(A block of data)
------------------------------------------------------------
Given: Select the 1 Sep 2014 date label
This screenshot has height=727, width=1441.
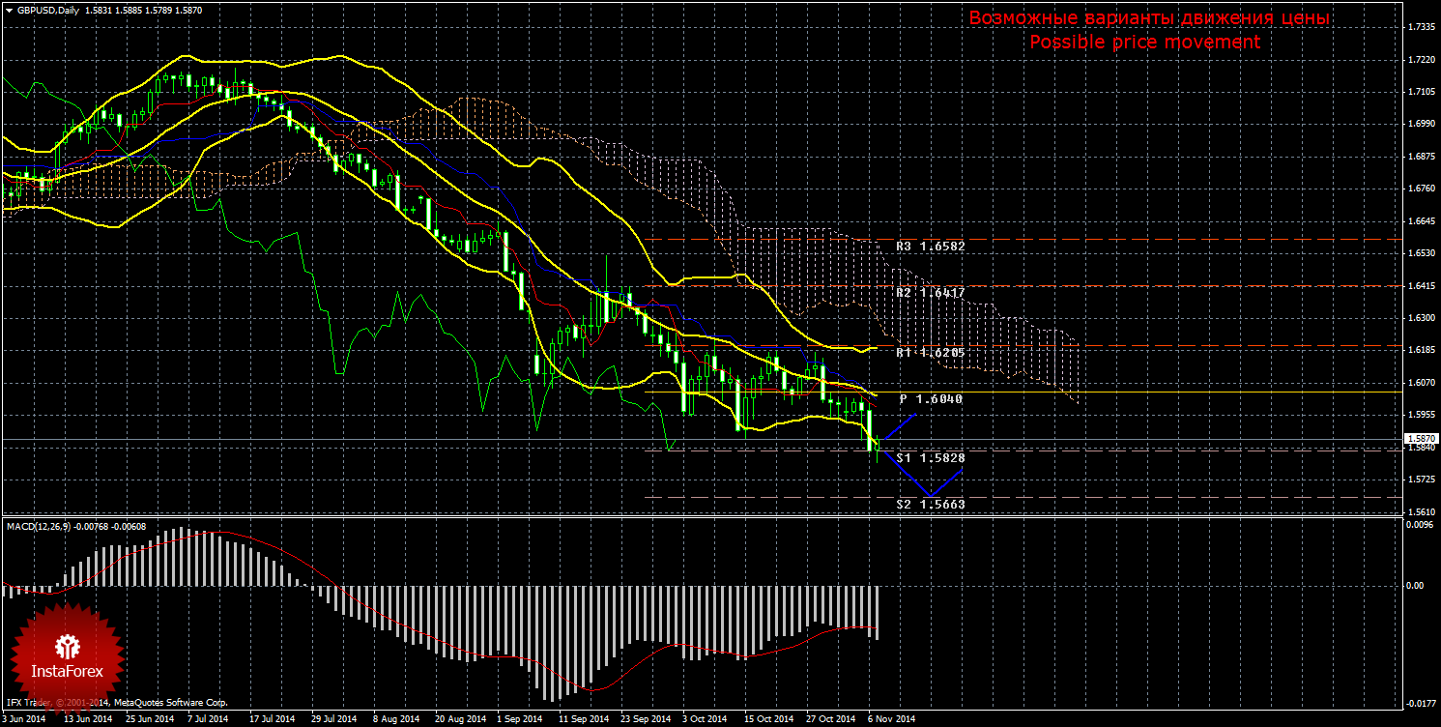Looking at the screenshot, I should point(519,719).
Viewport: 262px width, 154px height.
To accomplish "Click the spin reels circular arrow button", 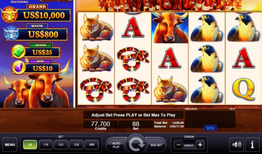I will coord(136,144).
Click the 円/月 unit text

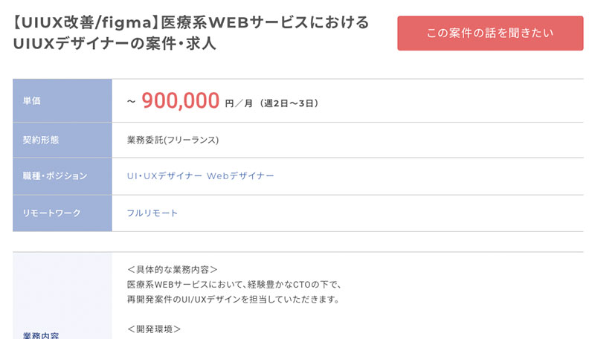237,103
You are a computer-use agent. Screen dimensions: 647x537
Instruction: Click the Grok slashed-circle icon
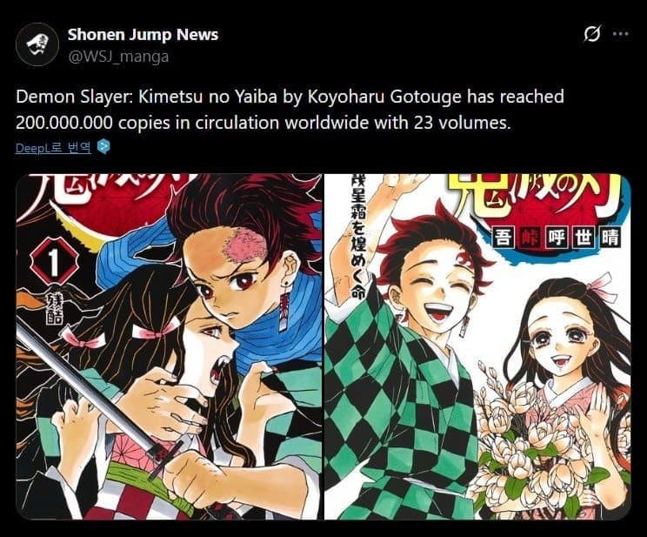[x=591, y=34]
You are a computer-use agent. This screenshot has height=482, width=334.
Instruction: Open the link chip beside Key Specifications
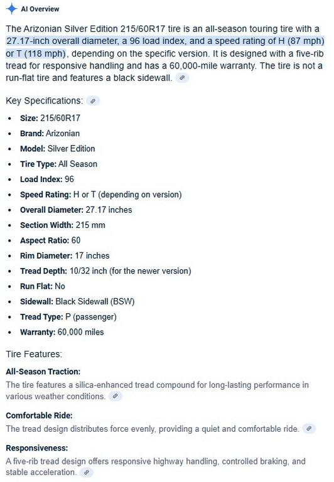point(93,100)
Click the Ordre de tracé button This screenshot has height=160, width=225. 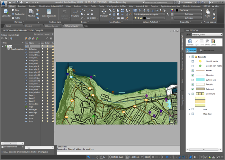click(207, 50)
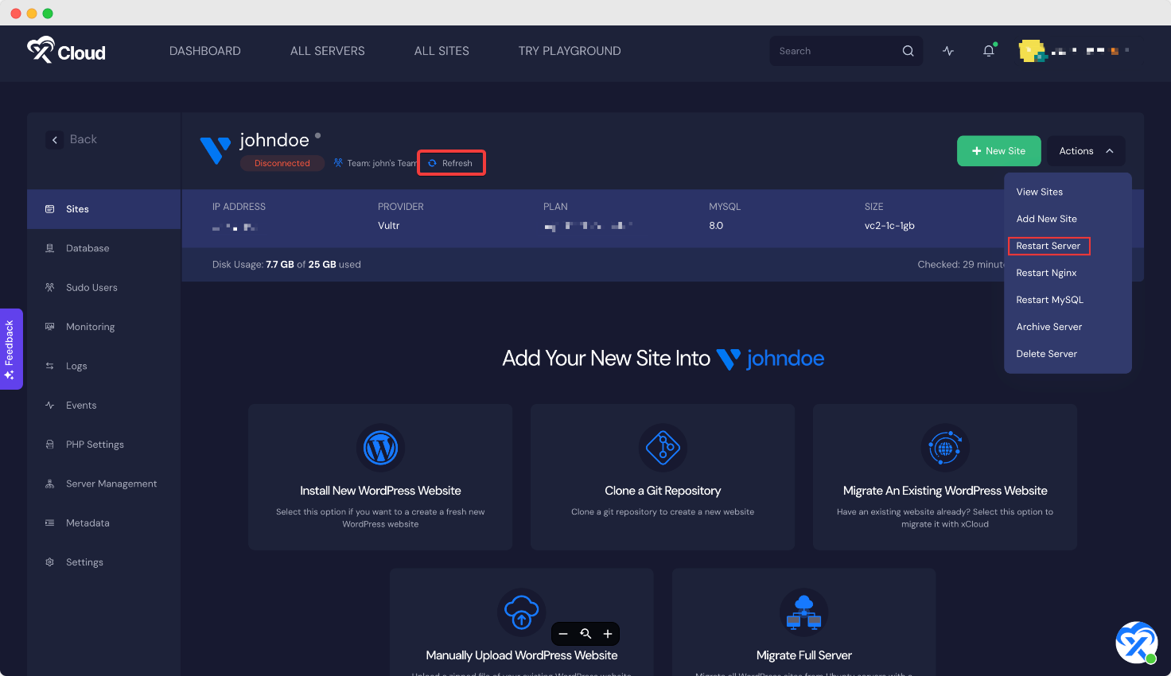Collapse the Actions dropdown menu
The height and width of the screenshot is (676, 1171).
coord(1086,151)
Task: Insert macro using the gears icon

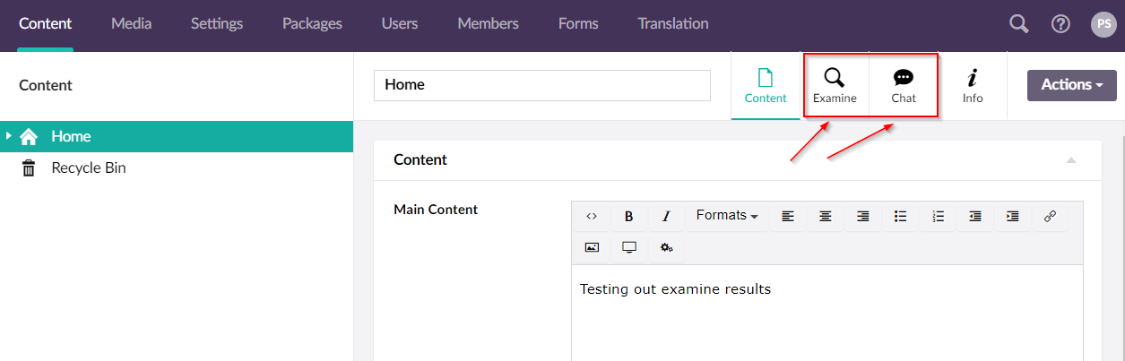Action: (666, 247)
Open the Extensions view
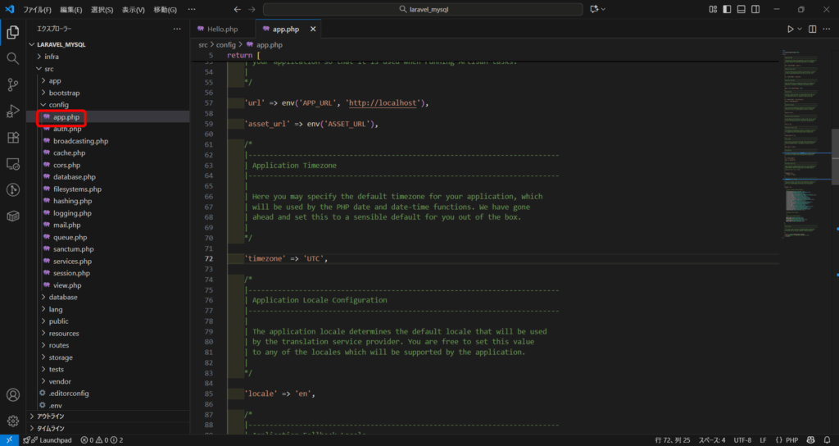The width and height of the screenshot is (839, 446). coord(12,137)
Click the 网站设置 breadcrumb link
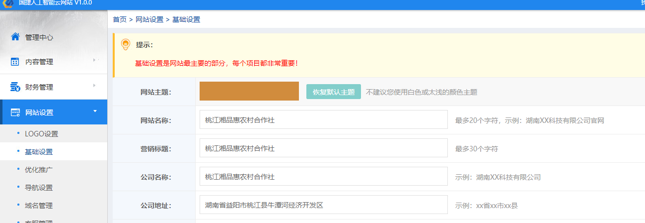 tap(149, 19)
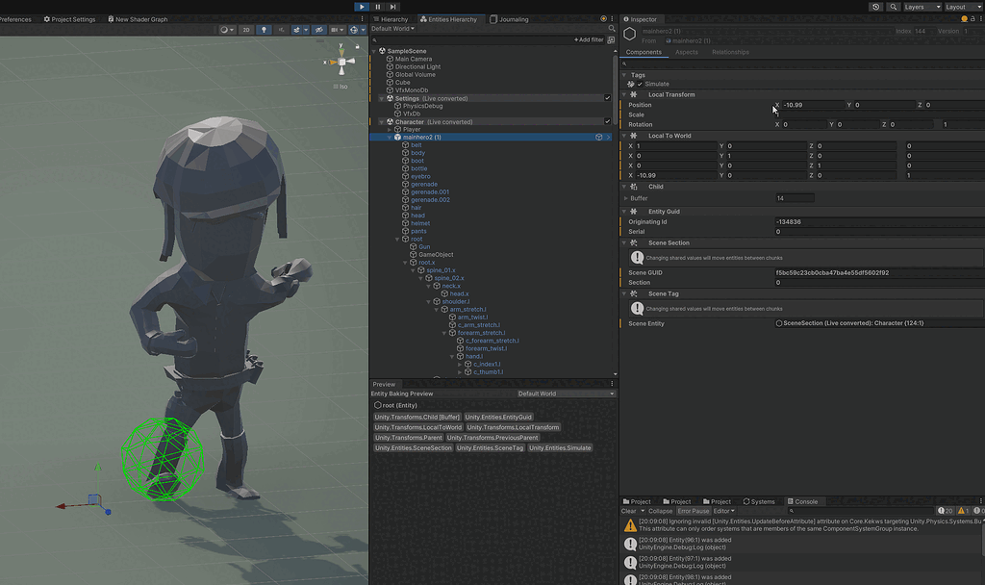Image resolution: width=985 pixels, height=585 pixels.
Task: Click the Pause button next to Play
Action: coord(376,6)
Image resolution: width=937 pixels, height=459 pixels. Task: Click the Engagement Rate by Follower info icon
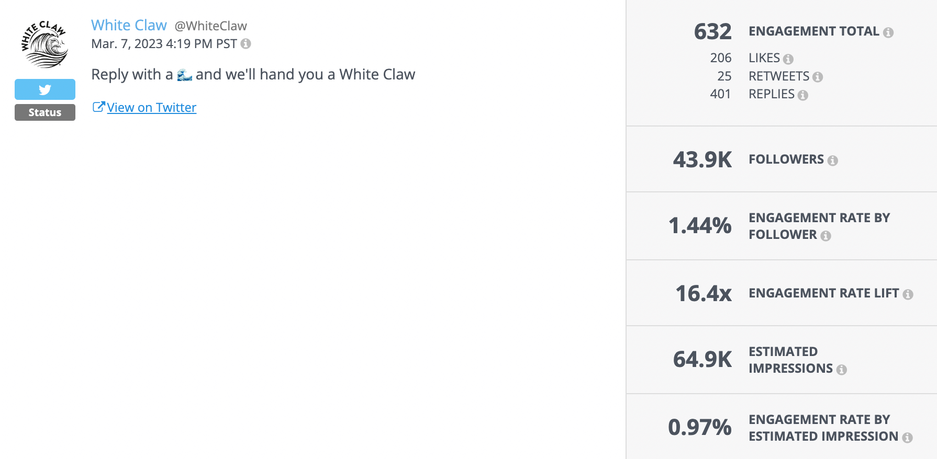826,235
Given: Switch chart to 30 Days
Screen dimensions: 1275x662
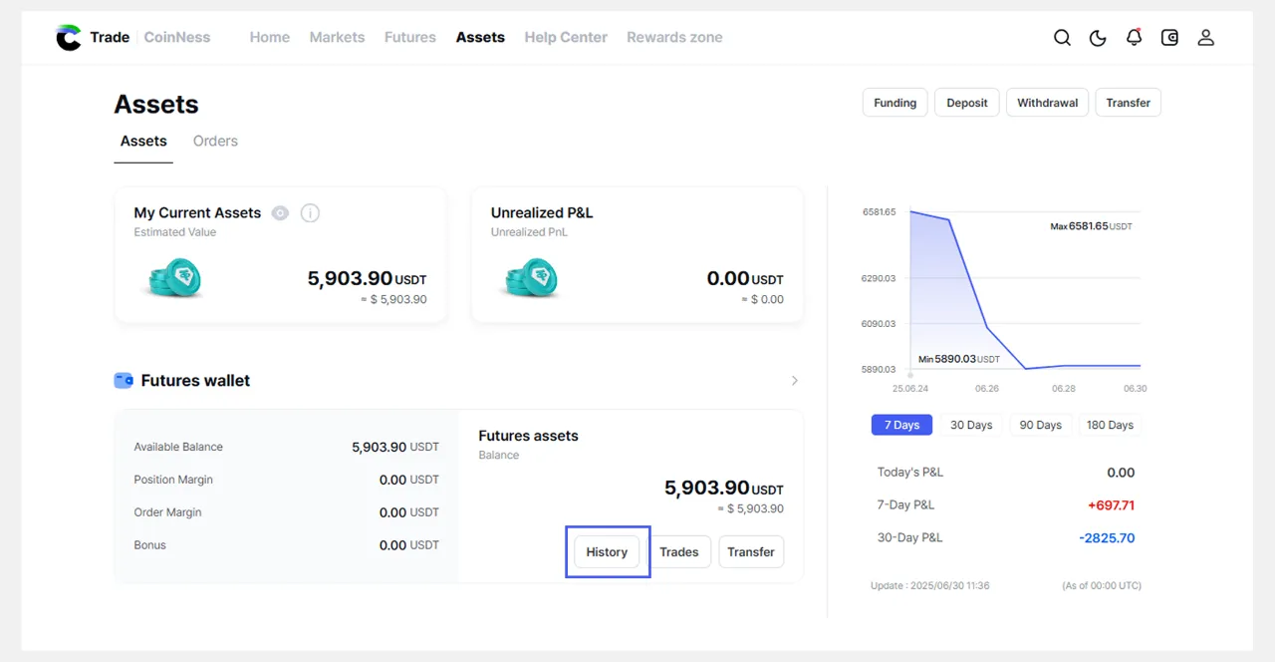Looking at the screenshot, I should click(x=971, y=425).
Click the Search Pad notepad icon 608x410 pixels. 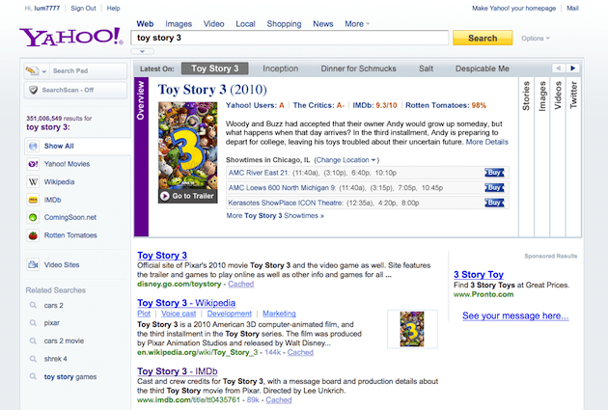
------------------------------------------------------------
Lay out the lines of the records as a Markdown table with columns Row and Line, starting at the line with "Click the 网站设置 breadcrumb link" and continuing through the end of the records, both ends included. Number each row, skip blank lines, and leave the pictures out.

Right answer
| Row | Line |
|---|---|
| 1 | Click the 网站设置 breadcrumb link |
| 2 |  tap(149, 19) |
| 3 | Image resolution: width=985 pixels, height=585 pixels. |
| 4 | Task: Click the Pause button next to Play |
| 5 | Action: coord(376,6) |
| 6 | Image resolution: width=937 pixels, height=459 pixels. Task: Click the Engagement Rate by Follower info icon |
| 7 | 826,235 |
| 8 | Given: Switch chart to 30 Days |
| 9 | Screen dimensions: 1275x662 |
| 10 | Looking at the screenshot, I should click(x=971, y=425). |
| 11 | Click the Search Pad notepad icon 608x410 pixels.  |